TASK DESCRIPTION: Write out each of the rows below word for word, keeping every character as it stands.

RECORDS FOR THE EXERCISE:
--- BEGIN ---

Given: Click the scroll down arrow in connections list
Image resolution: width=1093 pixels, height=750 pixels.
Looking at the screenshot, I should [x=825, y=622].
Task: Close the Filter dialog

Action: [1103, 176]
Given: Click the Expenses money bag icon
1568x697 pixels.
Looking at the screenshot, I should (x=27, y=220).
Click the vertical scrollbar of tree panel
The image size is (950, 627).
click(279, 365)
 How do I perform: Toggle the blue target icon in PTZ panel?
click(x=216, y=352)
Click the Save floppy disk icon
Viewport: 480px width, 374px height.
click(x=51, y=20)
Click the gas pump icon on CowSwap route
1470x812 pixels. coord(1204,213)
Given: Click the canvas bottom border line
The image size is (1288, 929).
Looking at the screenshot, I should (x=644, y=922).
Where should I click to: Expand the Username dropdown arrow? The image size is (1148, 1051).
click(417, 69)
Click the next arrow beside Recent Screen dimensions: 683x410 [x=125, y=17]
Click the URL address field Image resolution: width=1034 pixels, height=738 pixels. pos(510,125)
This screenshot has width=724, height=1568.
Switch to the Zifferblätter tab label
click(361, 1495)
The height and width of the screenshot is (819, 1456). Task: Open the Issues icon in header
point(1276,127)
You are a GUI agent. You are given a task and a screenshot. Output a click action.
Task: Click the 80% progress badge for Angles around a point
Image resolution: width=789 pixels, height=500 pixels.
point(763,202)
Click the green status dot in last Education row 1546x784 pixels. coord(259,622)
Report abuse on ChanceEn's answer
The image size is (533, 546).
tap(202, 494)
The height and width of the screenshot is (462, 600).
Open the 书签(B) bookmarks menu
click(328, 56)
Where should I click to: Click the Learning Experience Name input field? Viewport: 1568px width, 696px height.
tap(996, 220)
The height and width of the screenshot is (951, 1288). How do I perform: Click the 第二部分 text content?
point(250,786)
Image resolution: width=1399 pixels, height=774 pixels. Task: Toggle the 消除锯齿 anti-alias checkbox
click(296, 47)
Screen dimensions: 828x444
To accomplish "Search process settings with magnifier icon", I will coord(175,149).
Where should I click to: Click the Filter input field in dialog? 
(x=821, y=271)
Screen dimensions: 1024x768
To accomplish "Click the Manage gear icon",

--- END ---

WRITTEN SOLUTION:
Given: Click the scroll down arrow in connections list
Image resolution: width=1093 pixels, height=750 pixels.
Looking at the screenshot, I should [x=825, y=622].
Task: Close the Filter dialog

Action: [1103, 176]
Given: Click the Expenses money bag icon
1568x697 pixels.
Looking at the screenshot, I should (x=27, y=220).
Click the vertical scrollbar of tree panel
The image size is (950, 627).
click(279, 365)
 How do I perform: Toggle the blue target icon in PTZ panel?
click(x=216, y=352)
Click the Save floppy disk icon
Viewport: 480px width, 374px height.
click(x=51, y=20)
Click the gas pump icon on CowSwap route
1470x812 pixels. coord(1204,213)
Given: Click the canvas bottom border line
The image size is (1288, 929).
Looking at the screenshot, I should (x=644, y=922).
Where should I click to: Expand the Username dropdown arrow? The image size is (1148, 1051).
click(417, 69)
Click the next arrow beside Recent Screen dimensions: 683x410 [x=125, y=17]
Click the URL address field Image resolution: width=1034 pixels, height=738 pixels. pos(510,125)
This screenshot has width=724, height=1568.
Switch to the Zifferblätter tab label
click(361, 1495)
The height and width of the screenshot is (819, 1456). Task: Open the Issues icon in header
point(1276,127)
You are a GUI agent. You are given a task and a screenshot. Output a click action.
Task: Click the 80% progress badge for Angles around a point
Image resolution: width=789 pixels, height=500 pixels.
point(763,202)
Click the green status dot in last Education row 1546x784 pixels. coord(259,622)
Report abuse on ChanceEn's answer
The image size is (533, 546).
tap(202, 494)
The height and width of the screenshot is (462, 600).
Open the 书签(B) bookmarks menu
click(328, 56)
Where should I click to: Click the Learning Experience Name input field? Viewport: 1568px width, 696px height.
tap(996, 220)
The height and width of the screenshot is (951, 1288). How do I perform: Click the 第二部分 text content?
point(250,786)
Image resolution: width=1399 pixels, height=774 pixels. Task: Toggle the 消除锯齿 anti-alias checkbox
click(296, 47)
Screen dimensions: 828x444
To accomplish "Search process settings with magnifier icon", I will coord(175,149).
Where should I click to: Click the Filter input field in dialog? 
(x=821, y=271)
Screen dimensions: 1024x768
To accomplish "Click the Manage gear icon",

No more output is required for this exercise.